Required action:
Please reproduce the data in its entirety, word for word.

Records:
*****
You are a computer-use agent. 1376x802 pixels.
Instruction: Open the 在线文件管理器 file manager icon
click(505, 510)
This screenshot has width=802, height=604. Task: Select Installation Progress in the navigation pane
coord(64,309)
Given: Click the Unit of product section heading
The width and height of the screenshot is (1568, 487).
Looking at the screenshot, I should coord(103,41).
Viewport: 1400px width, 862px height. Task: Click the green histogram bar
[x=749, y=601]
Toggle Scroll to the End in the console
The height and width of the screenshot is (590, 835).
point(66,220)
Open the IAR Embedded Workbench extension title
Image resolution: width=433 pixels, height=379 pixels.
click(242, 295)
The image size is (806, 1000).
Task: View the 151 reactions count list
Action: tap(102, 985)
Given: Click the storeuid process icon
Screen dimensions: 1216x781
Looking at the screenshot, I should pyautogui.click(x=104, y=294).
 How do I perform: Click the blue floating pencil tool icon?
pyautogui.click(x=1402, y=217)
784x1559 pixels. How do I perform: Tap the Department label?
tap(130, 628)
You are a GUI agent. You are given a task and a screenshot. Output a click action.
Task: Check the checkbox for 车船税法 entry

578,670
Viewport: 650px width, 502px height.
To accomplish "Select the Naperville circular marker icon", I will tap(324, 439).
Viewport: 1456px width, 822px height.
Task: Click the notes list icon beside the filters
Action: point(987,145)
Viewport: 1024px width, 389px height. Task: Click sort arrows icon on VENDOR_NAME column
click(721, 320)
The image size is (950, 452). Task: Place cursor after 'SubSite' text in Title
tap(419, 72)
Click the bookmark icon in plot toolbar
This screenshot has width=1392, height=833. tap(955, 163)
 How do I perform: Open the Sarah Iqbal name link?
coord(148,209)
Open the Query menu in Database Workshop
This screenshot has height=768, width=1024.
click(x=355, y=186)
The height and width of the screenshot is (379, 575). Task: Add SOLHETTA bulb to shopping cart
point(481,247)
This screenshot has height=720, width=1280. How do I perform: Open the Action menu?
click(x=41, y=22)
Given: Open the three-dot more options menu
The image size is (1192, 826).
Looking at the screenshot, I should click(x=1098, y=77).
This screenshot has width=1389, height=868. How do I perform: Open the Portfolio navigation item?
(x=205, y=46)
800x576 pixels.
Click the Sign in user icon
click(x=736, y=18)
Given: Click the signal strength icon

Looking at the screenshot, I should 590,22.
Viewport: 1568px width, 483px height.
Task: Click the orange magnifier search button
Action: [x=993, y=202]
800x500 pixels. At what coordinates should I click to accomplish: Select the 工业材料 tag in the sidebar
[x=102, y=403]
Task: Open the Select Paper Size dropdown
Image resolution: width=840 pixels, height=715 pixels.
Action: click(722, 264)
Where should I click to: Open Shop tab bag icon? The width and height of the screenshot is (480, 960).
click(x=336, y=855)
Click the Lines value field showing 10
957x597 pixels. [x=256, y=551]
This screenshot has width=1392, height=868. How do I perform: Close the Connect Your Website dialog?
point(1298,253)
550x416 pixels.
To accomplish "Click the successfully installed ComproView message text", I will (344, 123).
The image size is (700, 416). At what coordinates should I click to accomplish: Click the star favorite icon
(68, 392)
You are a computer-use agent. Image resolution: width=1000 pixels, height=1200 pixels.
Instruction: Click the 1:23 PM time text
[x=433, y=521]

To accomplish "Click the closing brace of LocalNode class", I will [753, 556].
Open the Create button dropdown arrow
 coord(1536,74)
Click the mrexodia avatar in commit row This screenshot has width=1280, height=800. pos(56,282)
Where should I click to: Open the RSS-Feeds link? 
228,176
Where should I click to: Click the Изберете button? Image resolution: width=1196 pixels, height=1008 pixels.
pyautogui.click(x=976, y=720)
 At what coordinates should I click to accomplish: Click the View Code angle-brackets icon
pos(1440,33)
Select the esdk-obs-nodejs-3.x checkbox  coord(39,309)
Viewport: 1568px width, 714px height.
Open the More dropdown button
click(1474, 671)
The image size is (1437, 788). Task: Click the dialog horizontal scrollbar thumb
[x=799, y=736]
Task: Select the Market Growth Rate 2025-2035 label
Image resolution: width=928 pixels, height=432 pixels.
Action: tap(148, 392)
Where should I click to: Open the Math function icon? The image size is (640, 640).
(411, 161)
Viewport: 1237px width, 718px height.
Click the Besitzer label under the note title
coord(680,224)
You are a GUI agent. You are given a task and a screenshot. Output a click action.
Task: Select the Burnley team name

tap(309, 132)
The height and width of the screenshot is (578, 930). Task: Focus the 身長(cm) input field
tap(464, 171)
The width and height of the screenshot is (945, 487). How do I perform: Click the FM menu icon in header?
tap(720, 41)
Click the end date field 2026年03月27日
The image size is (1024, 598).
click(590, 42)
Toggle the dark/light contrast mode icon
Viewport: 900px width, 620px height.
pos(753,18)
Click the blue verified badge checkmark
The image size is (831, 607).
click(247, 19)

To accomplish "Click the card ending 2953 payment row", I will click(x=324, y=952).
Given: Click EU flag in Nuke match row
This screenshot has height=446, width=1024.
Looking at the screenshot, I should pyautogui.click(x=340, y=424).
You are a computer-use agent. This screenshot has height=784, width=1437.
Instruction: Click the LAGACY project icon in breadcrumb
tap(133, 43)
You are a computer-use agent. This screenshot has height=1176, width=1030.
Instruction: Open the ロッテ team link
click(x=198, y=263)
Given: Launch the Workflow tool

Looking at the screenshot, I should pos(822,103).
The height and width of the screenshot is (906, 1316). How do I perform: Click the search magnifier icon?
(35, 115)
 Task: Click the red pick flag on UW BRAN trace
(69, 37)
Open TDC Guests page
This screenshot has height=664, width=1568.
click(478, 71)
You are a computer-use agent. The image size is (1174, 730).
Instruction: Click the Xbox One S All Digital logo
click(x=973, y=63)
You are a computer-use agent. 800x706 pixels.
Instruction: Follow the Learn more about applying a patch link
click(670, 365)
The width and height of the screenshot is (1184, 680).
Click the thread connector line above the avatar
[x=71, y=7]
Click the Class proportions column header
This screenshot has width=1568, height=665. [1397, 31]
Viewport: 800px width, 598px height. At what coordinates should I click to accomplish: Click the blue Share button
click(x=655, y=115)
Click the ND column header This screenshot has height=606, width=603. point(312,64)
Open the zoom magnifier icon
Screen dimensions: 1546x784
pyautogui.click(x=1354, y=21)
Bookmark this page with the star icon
*****
Exercise answer:
You are a computer-use agent. 1376x802 pixels.
Instruction: Open the 在线文件管理器 file manager icon
click(505, 510)
This screenshot has width=802, height=604. Task: Select Installation Progress in the navigation pane
coord(64,309)
Given: Click the Unit of product section heading
The width and height of the screenshot is (1568, 487).
Looking at the screenshot, I should coord(103,41).
Viewport: 1400px width, 862px height. Task: Click the green histogram bar
[x=749, y=601]
Toggle Scroll to the End in the console
The height and width of the screenshot is (590, 835).
point(66,220)
Open the IAR Embedded Workbench extension title
Image resolution: width=433 pixels, height=379 pixels.
click(242, 295)
The image size is (806, 1000).
Task: View the 151 reactions count list
Action: tap(102, 985)
Given: Click the storeuid process icon
Screen dimensions: 1216x781
Looking at the screenshot, I should pyautogui.click(x=104, y=294).
 How do I perform: Click the blue floating pencil tool icon?
pyautogui.click(x=1402, y=217)
784x1559 pixels. How do I perform: Tap the Department label?
tap(130, 628)
You are a GUI agent. You are given a task and a screenshot. Output a click action.
Task: Check the checkbox for 车船税法 entry

578,670
Viewport: 650px width, 502px height.
To accomplish "Select the Naperville circular marker icon", I will tap(324, 439).
Viewport: 1456px width, 822px height.
Task: Click the notes list icon beside the filters
Action: point(987,145)
Viewport: 1024px width, 389px height. Task: Click sort arrows icon on VENDOR_NAME column
click(721, 320)
The image size is (950, 452). Task: Place cursor after 'SubSite' text in Title
tap(419, 72)
Click the bookmark icon in plot toolbar
This screenshot has width=1392, height=833. tap(955, 163)
 How do I perform: Open the Sarah Iqbal name link?
coord(148,209)
Open the Query menu in Database Workshop
This screenshot has height=768, width=1024.
click(x=355, y=186)
The height and width of the screenshot is (379, 575). Task: Add SOLHETTA bulb to shopping cart
point(481,247)
This screenshot has height=720, width=1280. How do I perform: Open the Action menu?
click(x=41, y=22)
Given: Open the three-dot more options menu
The image size is (1192, 826).
Looking at the screenshot, I should click(x=1098, y=77).
This screenshot has width=1389, height=868. How do I perform: Open the Portfolio navigation item?
(x=205, y=46)
800x576 pixels.
Click the Sign in user icon
click(x=736, y=18)
Given: Click the signal strength icon

Looking at the screenshot, I should 590,22.
Viewport: 1568px width, 483px height.
Task: Click the orange magnifier search button
Action: [x=993, y=202]
800x500 pixels. At what coordinates should I click to accomplish: Select the 工业材料 tag in the sidebar
[x=102, y=403]
Task: Open the Select Paper Size dropdown
Image resolution: width=840 pixels, height=715 pixels.
Action: click(722, 264)
Where should I click to: Open Shop tab bag icon? The width and height of the screenshot is (480, 960).
click(x=336, y=855)
Click the Lines value field showing 10
957x597 pixels. [x=256, y=551]
This screenshot has width=1392, height=868. How do I perform: Close the Connect Your Website dialog?
point(1298,253)
550x416 pixels.
To accomplish "Click the successfully installed ComproView message text", I will (344, 123).
The image size is (700, 416). At what coordinates should I click to accomplish: Click the star favorite icon
(68, 392)
You are a computer-use agent. Image resolution: width=1000 pixels, height=1200 pixels.
Instruction: Click the 1:23 PM time text
[x=433, y=521]

To accomplish "Click the closing brace of LocalNode class", I will [753, 556].
Open the Create button dropdown arrow
 coord(1536,74)
Click the mrexodia avatar in commit row This screenshot has width=1280, height=800. pos(56,282)
Where should I click to: Open the RSS-Feeds link? 
228,176
Where should I click to: Click the Изберете button? Image resolution: width=1196 pixels, height=1008 pixels.
pyautogui.click(x=976, y=720)
 At what coordinates should I click to accomplish: Click the View Code angle-brackets icon
pos(1440,33)
Select the esdk-obs-nodejs-3.x checkbox  coord(39,309)
Viewport: 1568px width, 714px height.
Open the More dropdown button
click(1474, 671)
The image size is (1437, 788). Task: Click the dialog horizontal scrollbar thumb
[x=799, y=736]
Task: Select the Market Growth Rate 2025-2035 label
Image resolution: width=928 pixels, height=432 pixels.
Action: tap(148, 392)
Where should I click to: Open the Math function icon? The image size is (640, 640).
(411, 161)
Viewport: 1237px width, 718px height.
Click the Besitzer label under the note title
coord(680,224)
You are a GUI agent. You are given a task and a screenshot. Output a click action.
Task: Select the Burnley team name

tap(309, 132)
The height and width of the screenshot is (578, 930). Task: Focus the 身長(cm) input field
tap(464, 171)
The width and height of the screenshot is (945, 487). How do I perform: Click the FM menu icon in header?
tap(720, 41)
Click the end date field 2026年03月27日
The image size is (1024, 598).
click(590, 42)
Toggle the dark/light contrast mode icon
Viewport: 900px width, 620px height.
pos(753,18)
Click the blue verified badge checkmark
The image size is (831, 607).
click(247, 19)

To accomplish "Click the card ending 2953 payment row", I will click(x=324, y=952).
Given: Click EU flag in Nuke match row
This screenshot has height=446, width=1024.
Looking at the screenshot, I should pyautogui.click(x=340, y=424).
You are a computer-use agent. This screenshot has height=784, width=1437.
Instruction: Click the LAGACY project icon in breadcrumb
tap(133, 43)
You are a computer-use agent. This screenshot has height=1176, width=1030.
Instruction: Open the ロッテ team link
click(x=198, y=263)
Given: Launch the Workflow tool

Looking at the screenshot, I should pos(822,103).
The height and width of the screenshot is (906, 1316). How do I perform: Click the search magnifier icon?
(35, 115)
 Task: Click the red pick flag on UW BRAN trace
(69, 37)
Open TDC Guests page
This screenshot has height=664, width=1568.
click(478, 71)
You are a computer-use agent. The image size is (1174, 730).
Instruction: Click the Xbox One S All Digital logo
click(x=973, y=63)
You are a computer-use agent. 800x706 pixels.
Instruction: Follow the Learn more about applying a patch link
click(670, 365)
The width and height of the screenshot is (1184, 680).
Click the thread connector line above the avatar
[x=71, y=7]
Click the Class proportions column header
This screenshot has width=1568, height=665. [1397, 31]
Viewport: 800px width, 598px height. At what coordinates should I click to accomplish: Click the blue Share button
click(x=655, y=115)
Click the ND column header This screenshot has height=606, width=603. point(312,64)
Open the zoom magnifier icon
Screen dimensions: 1546x784
pyautogui.click(x=1354, y=21)
Bookmark this page with the star icon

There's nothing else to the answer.